START Exercise input

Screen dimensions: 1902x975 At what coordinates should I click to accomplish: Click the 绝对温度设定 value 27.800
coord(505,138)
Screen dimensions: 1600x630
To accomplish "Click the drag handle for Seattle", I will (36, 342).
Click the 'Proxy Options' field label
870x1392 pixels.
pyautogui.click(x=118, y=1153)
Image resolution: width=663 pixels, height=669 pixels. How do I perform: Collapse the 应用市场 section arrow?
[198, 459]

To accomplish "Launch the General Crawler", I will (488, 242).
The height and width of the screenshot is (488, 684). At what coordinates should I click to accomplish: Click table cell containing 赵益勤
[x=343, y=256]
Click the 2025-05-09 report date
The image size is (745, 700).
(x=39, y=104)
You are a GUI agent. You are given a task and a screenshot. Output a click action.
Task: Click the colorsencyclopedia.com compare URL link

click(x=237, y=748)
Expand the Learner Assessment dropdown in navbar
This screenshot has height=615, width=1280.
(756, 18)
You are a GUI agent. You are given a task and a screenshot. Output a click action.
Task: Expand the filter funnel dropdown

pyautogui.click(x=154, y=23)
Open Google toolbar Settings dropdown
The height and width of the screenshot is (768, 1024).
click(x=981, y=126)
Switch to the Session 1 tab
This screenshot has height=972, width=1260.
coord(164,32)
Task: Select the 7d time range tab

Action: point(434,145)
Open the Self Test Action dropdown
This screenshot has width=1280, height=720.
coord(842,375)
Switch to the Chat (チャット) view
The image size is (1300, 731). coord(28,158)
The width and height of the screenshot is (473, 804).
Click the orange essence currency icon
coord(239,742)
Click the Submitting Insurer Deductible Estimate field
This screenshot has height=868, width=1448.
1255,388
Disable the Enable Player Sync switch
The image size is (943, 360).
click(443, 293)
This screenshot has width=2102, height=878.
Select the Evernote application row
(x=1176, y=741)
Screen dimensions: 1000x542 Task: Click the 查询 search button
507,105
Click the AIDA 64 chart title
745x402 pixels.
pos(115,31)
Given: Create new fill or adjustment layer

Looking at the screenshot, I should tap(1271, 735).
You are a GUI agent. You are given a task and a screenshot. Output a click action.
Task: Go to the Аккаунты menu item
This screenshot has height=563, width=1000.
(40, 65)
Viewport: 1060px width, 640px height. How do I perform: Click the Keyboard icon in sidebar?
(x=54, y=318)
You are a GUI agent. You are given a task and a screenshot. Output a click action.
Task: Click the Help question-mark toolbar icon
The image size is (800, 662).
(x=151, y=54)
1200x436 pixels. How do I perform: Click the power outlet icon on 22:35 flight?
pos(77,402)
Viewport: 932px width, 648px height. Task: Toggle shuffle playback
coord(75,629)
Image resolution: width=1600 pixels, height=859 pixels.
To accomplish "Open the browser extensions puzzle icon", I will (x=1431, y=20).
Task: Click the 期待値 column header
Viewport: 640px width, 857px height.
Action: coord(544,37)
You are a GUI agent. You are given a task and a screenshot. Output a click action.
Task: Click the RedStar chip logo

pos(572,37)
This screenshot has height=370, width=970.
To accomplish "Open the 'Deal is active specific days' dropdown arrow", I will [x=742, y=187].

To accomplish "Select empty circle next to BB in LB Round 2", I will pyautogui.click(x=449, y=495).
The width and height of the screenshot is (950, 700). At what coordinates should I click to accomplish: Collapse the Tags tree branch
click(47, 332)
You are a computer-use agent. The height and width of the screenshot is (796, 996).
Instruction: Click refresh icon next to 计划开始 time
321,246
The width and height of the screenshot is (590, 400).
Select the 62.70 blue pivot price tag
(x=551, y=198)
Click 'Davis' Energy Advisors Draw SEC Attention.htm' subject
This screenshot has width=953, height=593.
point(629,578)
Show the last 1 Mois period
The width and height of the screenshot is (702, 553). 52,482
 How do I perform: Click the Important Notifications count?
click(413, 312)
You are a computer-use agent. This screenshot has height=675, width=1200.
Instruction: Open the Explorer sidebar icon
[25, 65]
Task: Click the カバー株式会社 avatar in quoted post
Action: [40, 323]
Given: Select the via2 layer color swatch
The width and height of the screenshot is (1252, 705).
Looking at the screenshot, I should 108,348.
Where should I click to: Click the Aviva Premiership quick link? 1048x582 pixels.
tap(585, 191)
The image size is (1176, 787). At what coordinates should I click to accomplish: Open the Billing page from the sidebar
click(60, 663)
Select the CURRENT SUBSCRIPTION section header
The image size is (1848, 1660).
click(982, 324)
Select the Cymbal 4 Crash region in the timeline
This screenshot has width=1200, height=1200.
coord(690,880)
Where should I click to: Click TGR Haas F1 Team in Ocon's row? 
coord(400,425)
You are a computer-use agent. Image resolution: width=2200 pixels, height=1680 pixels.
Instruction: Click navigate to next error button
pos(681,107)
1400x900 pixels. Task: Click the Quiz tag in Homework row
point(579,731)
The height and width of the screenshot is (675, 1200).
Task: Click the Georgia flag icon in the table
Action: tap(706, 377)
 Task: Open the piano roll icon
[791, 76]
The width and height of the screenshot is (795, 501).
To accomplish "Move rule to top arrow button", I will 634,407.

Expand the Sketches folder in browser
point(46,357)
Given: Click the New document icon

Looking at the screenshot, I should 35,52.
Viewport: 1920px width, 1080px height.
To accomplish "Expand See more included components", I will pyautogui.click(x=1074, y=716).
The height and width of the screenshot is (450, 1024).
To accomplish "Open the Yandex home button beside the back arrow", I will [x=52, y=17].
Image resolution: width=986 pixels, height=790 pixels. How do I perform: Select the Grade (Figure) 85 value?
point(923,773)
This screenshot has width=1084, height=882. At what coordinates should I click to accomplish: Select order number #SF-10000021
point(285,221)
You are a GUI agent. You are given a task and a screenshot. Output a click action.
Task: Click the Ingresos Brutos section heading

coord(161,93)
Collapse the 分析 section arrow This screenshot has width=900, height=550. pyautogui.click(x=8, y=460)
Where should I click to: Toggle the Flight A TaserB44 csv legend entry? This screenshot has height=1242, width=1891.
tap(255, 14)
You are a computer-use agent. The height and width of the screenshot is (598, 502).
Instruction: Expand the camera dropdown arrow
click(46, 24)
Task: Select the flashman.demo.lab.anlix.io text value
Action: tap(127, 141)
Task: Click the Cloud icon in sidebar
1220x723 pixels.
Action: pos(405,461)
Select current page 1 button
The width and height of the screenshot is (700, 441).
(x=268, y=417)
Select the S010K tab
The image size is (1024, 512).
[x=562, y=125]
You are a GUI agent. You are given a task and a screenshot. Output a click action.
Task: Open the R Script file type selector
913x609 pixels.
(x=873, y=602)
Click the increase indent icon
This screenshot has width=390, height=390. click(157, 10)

END Exercise input

▶ _Task requirements_:
Word for word, write out every record.

▶ _Response to the task_:
Screen dimensions: 1902x975 At what coordinates should I click to accomplish: Click the 绝对温度设定 value 27.800
coord(505,138)
Screen dimensions: 1600x630
To accomplish "Click the drag handle for Seattle", I will (36, 342).
Click the 'Proxy Options' field label
870x1392 pixels.
pyautogui.click(x=118, y=1153)
Image resolution: width=663 pixels, height=669 pixels. How do I perform: Collapse the 应用市场 section arrow?
[198, 459]

To accomplish "Launch the General Crawler", I will (488, 242).
The height and width of the screenshot is (488, 684). At what coordinates should I click to accomplish: Click table cell containing 赵益勤
[x=343, y=256]
Click the 2025-05-09 report date
The image size is (745, 700).
(x=39, y=104)
You are a GUI agent. You are given a task and a screenshot. Output a click action.
Task: Click the colorsencyclopedia.com compare URL link

click(x=237, y=748)
Expand the Learner Assessment dropdown in navbar
This screenshot has height=615, width=1280.
(756, 18)
You are a GUI agent. You are given a task and a screenshot. Output a click action.
Task: Expand the filter funnel dropdown

pyautogui.click(x=154, y=23)
Open Google toolbar Settings dropdown
The height and width of the screenshot is (768, 1024).
click(x=981, y=126)
Switch to the Session 1 tab
This screenshot has height=972, width=1260.
coord(164,32)
Task: Select the 7d time range tab

Action: point(434,145)
Open the Self Test Action dropdown
This screenshot has width=1280, height=720.
coord(842,375)
Switch to the Chat (チャット) view
The image size is (1300, 731). coord(28,158)
The width and height of the screenshot is (473, 804).
Click the orange essence currency icon
coord(239,742)
Click the Submitting Insurer Deductible Estimate field
This screenshot has height=868, width=1448.
1255,388
Disable the Enable Player Sync switch
The image size is (943, 360).
click(443, 293)
This screenshot has width=2102, height=878.
Select the Evernote application row
(x=1176, y=741)
Screen dimensions: 1000x542 Task: Click the 查询 search button
507,105
Click the AIDA 64 chart title
745x402 pixels.
pos(115,31)
Given: Create new fill or adjustment layer

Looking at the screenshot, I should tap(1271, 735).
You are a GUI agent. You are given a task and a screenshot. Output a click action.
Task: Go to the Аккаунты menu item
This screenshot has height=563, width=1000.
(40, 65)
Viewport: 1060px width, 640px height. How do I perform: Click the Keyboard icon in sidebar?
(x=54, y=318)
You are a GUI agent. You are given a task and a screenshot. Output a click action.
Task: Click the Help question-mark toolbar icon
The image size is (800, 662).
(x=151, y=54)
1200x436 pixels. How do I perform: Click the power outlet icon on 22:35 flight?
pos(77,402)
Viewport: 932px width, 648px height. Task: Toggle shuffle playback
coord(75,629)
Image resolution: width=1600 pixels, height=859 pixels.
To accomplish "Open the browser extensions puzzle icon", I will (x=1431, y=20).
Task: Click the 期待値 column header
Viewport: 640px width, 857px height.
Action: coord(544,37)
You are a GUI agent. You are given a task and a screenshot. Output a click action.
Task: Click the RedStar chip logo

pos(572,37)
This screenshot has height=370, width=970.
To accomplish "Open the 'Deal is active specific days' dropdown arrow", I will [x=742, y=187].

To accomplish "Select empty circle next to BB in LB Round 2", I will pyautogui.click(x=449, y=495).
The width and height of the screenshot is (950, 700). At what coordinates should I click to accomplish: Collapse the Tags tree branch
click(47, 332)
You are a computer-use agent. The height and width of the screenshot is (796, 996).
Instruction: Click refresh icon next to 计划开始 time
321,246
The width and height of the screenshot is (590, 400).
Select the 62.70 blue pivot price tag
(x=551, y=198)
Click 'Davis' Energy Advisors Draw SEC Attention.htm' subject
This screenshot has width=953, height=593.
point(629,578)
Show the last 1 Mois period
The width and height of the screenshot is (702, 553). 52,482
 How do I perform: Click the Important Notifications count?
click(413, 312)
You are a computer-use agent. This screenshot has height=675, width=1200.
Instruction: Open the Explorer sidebar icon
[25, 65]
Task: Click the カバー株式会社 avatar in quoted post
Action: [40, 323]
Given: Select the via2 layer color swatch
The width and height of the screenshot is (1252, 705).
Looking at the screenshot, I should 108,348.
Where should I click to: Click the Aviva Premiership quick link? 1048x582 pixels.
tap(585, 191)
The image size is (1176, 787). At what coordinates should I click to accomplish: Open the Billing page from the sidebar
click(60, 663)
Select the CURRENT SUBSCRIPTION section header
The image size is (1848, 1660).
click(982, 324)
Select the Cymbal 4 Crash region in the timeline
This screenshot has width=1200, height=1200.
coord(690,880)
Where should I click to: Click TGR Haas F1 Team in Ocon's row? 
coord(400,425)
You are a computer-use agent. Image resolution: width=2200 pixels, height=1680 pixels.
Instruction: Click navigate to next error button
pos(681,107)
1400x900 pixels. Task: Click the Quiz tag in Homework row
point(579,731)
The height and width of the screenshot is (675, 1200).
Task: Click the Georgia flag icon in the table
Action: tap(706, 377)
 Task: Open the piano roll icon
[791, 76]
The width and height of the screenshot is (795, 501).
To accomplish "Move rule to top arrow button", I will 634,407.

Expand the Sketches folder in browser
point(46,357)
Given: Click the New document icon

Looking at the screenshot, I should 35,52.
Viewport: 1920px width, 1080px height.
To accomplish "Expand See more included components", I will pyautogui.click(x=1074, y=716).
The height and width of the screenshot is (450, 1024).
To accomplish "Open the Yandex home button beside the back arrow", I will [x=52, y=17].
Image resolution: width=986 pixels, height=790 pixels. How do I perform: Select the Grade (Figure) 85 value?
point(923,773)
This screenshot has width=1084, height=882. At what coordinates should I click to accomplish: Select order number #SF-10000021
point(285,221)
You are a GUI agent. You are given a task and a screenshot. Output a click action.
Task: Click the Ingresos Brutos section heading

coord(161,93)
Collapse the 分析 section arrow This screenshot has width=900, height=550. pyautogui.click(x=8, y=460)
Where should I click to: Toggle the Flight A TaserB44 csv legend entry? This screenshot has height=1242, width=1891.
tap(255, 14)
You are a computer-use agent. The height and width of the screenshot is (598, 502).
Instruction: Expand the camera dropdown arrow
click(46, 24)
Task: Select the flashman.demo.lab.anlix.io text value
Action: tap(127, 141)
Task: Click the Cloud icon in sidebar
1220x723 pixels.
Action: pos(405,461)
Select current page 1 button
The width and height of the screenshot is (700, 441).
(x=268, y=417)
Select the S010K tab
The image size is (1024, 512).
[x=562, y=125]
You are a GUI agent. You are given a task and a screenshot. Output a click action.
Task: Open the R Script file type selector
913x609 pixels.
(x=873, y=602)
Click the increase indent icon
This screenshot has width=390, height=390. click(157, 10)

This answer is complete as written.